Alvaro Miranda Buranelli
alvaro@alvaromiranda.com 

Reyes, la minuciosa providencia
que administra lo pródigo y lo parco
nos dio a los unos el sector o el arco,
pero a ti la total circunferencia.
Jorge Luis Borges. In memoriam A. R.

 

Si Borges brindó su homenaje a Alfonso Reyes en ceñida versificación poética, no menor fue la constante alusión del mexicano a su pensamiento y obra. En sus ensayos, Reyes cita con frecuencia una idea o una expresión borgeana y lo hace siempre con el respeto intelectual y humano de quien sabe calibrar la calidad de un escritor. A través de la prosa de Alfonso Reyes se perfila un ser humano generoso, poseedor de una vasta cultura que entrega al lector como un obsequio, sin la vana pedantería del que procura sobresalir antes que nada, con un respeto natural hacia el otro que lee, no desde un Olimpo magistral sino desde la humana llanura de quien transmite ideas y, al hacerlo, enseña.

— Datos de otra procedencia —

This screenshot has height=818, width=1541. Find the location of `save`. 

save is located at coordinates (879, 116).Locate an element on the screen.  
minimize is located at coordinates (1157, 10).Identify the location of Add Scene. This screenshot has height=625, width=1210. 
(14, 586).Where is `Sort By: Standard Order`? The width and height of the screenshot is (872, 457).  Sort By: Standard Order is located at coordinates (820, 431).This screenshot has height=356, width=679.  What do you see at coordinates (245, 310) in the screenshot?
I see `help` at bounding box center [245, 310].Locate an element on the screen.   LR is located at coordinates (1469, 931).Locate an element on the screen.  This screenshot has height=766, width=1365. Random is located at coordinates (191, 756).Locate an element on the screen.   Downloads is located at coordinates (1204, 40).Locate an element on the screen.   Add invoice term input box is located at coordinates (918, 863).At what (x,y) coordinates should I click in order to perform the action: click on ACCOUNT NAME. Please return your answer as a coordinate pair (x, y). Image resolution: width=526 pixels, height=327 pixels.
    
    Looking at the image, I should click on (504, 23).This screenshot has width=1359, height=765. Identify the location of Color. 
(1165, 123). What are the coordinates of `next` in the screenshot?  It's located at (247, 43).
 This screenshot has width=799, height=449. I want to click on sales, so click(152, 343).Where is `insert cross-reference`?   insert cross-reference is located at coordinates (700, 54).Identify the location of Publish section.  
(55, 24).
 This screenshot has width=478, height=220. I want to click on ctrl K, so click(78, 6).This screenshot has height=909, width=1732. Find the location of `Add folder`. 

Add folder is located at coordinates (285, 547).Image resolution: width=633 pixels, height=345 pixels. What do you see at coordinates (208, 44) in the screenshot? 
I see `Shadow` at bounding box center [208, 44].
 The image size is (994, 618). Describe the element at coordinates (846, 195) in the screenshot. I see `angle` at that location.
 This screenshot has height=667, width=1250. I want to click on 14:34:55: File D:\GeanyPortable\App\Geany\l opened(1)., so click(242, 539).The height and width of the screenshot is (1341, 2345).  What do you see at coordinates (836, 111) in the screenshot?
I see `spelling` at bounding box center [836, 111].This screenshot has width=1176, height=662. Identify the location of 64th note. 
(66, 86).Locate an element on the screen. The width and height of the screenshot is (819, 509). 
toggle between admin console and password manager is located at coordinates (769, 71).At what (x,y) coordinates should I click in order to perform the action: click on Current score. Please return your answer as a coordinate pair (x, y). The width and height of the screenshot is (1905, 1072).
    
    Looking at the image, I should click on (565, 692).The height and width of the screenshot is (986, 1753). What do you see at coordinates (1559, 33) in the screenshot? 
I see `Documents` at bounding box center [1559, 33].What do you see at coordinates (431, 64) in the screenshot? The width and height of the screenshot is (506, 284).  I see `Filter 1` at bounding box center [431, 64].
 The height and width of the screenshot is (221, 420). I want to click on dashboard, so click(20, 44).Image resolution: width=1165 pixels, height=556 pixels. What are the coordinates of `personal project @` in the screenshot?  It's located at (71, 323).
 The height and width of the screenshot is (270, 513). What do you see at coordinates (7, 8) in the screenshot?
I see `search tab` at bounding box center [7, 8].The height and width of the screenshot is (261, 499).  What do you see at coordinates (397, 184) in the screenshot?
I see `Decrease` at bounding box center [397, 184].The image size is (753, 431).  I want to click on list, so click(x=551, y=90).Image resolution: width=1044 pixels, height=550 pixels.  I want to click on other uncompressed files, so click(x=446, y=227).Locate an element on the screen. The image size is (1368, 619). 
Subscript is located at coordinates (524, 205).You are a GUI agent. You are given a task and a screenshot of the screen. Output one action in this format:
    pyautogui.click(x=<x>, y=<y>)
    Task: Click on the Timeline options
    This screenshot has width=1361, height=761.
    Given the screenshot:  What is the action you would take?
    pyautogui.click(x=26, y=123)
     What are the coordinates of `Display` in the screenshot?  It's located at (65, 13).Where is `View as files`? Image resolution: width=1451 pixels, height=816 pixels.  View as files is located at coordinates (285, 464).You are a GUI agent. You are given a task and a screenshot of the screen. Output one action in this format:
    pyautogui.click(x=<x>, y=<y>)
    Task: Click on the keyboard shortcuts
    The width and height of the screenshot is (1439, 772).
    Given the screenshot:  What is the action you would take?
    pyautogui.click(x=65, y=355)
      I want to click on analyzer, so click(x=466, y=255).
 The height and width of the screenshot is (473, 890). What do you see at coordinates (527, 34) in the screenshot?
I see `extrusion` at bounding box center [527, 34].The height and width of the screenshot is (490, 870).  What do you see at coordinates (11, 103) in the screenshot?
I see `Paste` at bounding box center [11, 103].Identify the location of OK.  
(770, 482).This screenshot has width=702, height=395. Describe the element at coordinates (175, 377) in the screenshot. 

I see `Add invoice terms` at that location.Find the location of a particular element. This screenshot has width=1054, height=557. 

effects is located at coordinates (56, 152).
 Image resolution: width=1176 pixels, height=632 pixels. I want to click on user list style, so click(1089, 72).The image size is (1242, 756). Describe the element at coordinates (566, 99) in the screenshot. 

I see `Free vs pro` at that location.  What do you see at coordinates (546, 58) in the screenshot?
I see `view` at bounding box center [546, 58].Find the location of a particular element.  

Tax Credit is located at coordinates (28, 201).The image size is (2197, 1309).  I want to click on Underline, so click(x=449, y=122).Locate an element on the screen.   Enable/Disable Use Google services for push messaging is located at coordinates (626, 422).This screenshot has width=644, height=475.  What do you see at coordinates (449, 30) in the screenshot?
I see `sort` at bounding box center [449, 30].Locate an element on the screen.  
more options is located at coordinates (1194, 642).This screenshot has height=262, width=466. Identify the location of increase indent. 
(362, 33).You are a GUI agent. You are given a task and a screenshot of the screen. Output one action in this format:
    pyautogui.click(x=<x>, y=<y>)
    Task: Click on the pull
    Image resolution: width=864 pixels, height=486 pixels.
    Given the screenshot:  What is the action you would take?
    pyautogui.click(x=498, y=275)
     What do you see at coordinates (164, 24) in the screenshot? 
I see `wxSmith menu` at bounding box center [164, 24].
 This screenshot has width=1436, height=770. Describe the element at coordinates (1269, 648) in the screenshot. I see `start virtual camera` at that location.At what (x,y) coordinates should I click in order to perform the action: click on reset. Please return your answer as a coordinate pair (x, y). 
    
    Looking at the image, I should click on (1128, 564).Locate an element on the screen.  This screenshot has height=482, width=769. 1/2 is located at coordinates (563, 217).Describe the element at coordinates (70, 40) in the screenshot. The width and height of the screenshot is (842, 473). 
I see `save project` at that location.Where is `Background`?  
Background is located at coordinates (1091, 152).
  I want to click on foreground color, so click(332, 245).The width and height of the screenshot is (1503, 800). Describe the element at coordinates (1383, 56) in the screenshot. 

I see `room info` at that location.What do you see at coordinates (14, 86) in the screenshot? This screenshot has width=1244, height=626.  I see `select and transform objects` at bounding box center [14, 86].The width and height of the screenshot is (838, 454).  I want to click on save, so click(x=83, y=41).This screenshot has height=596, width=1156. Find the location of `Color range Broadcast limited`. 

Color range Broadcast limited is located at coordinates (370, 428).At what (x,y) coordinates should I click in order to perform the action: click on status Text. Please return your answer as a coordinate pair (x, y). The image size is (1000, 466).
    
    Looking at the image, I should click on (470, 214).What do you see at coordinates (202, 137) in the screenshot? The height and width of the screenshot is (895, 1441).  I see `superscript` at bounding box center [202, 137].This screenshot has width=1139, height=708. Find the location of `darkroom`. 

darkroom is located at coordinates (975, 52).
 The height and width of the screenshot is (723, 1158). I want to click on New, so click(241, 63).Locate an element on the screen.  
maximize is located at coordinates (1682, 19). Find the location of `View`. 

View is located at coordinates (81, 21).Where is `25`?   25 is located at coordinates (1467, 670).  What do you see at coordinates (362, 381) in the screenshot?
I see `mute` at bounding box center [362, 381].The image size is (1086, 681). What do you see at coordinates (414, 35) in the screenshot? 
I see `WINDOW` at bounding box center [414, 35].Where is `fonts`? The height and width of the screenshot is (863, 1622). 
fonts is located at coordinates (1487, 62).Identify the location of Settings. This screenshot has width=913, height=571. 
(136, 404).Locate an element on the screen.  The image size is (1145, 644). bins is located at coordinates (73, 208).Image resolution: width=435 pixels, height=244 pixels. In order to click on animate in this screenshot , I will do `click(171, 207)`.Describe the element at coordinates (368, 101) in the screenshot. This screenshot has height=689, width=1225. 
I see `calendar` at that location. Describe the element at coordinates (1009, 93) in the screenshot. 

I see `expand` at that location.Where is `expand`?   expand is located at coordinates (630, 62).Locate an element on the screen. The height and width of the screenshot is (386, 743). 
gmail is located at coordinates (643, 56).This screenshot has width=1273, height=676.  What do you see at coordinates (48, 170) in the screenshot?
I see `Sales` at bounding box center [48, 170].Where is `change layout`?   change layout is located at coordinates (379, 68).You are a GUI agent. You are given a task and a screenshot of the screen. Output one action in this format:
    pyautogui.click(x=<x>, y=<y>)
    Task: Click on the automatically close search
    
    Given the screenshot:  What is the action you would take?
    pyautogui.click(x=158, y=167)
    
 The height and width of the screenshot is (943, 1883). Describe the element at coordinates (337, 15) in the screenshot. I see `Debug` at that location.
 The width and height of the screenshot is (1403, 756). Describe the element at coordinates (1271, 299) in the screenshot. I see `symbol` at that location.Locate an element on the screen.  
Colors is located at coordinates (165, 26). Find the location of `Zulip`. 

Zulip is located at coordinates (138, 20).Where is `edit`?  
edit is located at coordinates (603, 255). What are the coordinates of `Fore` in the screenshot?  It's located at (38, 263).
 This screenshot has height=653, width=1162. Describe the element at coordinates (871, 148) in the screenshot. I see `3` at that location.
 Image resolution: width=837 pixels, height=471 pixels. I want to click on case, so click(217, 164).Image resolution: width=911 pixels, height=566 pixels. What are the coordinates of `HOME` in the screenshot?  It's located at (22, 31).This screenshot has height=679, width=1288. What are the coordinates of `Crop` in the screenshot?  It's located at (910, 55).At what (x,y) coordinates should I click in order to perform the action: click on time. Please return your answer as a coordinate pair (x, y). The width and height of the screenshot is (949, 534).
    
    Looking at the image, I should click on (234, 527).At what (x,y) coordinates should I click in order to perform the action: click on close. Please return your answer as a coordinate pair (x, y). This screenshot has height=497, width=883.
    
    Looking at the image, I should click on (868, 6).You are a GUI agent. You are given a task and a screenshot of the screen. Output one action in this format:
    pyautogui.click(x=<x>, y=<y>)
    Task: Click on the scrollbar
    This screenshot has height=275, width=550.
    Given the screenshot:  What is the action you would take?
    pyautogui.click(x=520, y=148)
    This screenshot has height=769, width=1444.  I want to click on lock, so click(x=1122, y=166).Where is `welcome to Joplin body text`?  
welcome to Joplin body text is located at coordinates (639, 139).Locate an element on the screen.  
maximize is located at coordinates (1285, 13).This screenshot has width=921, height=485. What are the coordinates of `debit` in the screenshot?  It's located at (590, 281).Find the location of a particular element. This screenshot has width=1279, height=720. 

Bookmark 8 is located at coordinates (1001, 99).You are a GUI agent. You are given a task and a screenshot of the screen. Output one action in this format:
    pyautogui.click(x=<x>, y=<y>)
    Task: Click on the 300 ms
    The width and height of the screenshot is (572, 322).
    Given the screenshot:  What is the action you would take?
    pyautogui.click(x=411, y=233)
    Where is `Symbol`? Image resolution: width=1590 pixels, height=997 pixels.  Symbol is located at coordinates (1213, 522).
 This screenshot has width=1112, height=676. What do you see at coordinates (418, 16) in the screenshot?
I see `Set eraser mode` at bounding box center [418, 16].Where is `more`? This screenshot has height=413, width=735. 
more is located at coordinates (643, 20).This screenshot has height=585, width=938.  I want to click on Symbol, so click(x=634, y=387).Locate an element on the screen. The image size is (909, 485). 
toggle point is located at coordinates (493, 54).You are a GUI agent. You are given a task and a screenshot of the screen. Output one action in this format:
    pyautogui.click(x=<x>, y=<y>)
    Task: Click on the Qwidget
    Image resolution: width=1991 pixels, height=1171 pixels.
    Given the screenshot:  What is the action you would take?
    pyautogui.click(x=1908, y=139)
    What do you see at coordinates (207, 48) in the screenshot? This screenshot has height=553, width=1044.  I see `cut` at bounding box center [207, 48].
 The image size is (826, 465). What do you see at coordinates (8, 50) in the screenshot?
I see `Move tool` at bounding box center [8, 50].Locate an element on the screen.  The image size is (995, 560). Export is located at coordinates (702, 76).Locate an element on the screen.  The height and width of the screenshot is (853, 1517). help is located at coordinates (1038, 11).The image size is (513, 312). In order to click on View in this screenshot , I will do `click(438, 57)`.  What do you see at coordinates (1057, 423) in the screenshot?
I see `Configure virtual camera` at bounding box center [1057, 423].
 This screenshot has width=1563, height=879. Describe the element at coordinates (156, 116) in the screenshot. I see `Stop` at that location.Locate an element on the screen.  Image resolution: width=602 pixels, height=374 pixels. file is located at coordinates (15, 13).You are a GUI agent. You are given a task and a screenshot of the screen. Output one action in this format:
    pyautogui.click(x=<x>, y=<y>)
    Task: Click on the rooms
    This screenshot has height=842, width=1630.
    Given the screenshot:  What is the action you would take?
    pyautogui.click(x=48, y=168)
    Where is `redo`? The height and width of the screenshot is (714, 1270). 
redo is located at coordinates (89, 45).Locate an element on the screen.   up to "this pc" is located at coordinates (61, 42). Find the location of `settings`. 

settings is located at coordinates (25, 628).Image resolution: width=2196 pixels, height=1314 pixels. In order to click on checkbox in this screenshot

Reyes, formado en el Ateneo de la Juventud de México, compartía reflexiones con Pedro Henriquez Ureña, Antonio Caso, José Vasconcelos. Ideas comunes los unen: la preocupación americanista, la identidad mexicana, la necesidad de abrir nuevos modelos de especulación. El ensayo encuentra en Alfonso Reyes un formidable representante porque supo imprimirle, en el vislumbre de su talento personal, el sello natural de su doble condición de pensador y artista creador. Reyes fue poeta en su prosa reflexiva, se adentró en los más variados temas con espíritu clásico pero también innovador. Ya lucían sus cultas referencias

Alfonso Reyes

helénicas en un contexto de pensamiento actual, conocedor de las transformaciones que se operaban en el amplio espectro de las múltiples disciplinas. A veces la erudición se aligeraba con la anécdota feliz en la que Reyes lucía su talante jovial, sin desmerecer en absoluto la seriedad del asunto intelectual que trataba. Un lector actual, de principios del siglo XXI, podría sospechar la inclemencia del tiempo aplicado a asuntos que, sólo en apariencia, parecen lejanos. Una de las felicidades en la escritura de Alfonso Reyes es la diestra conjugación de lo clásico y lo nuevo. El lector se sorprende hallando un cabal conocimiento de modelos modernos, a veces sutilmente aludidos, entre las amplias reflexiones sobre la evolución de las lenguas o la estética renacentista.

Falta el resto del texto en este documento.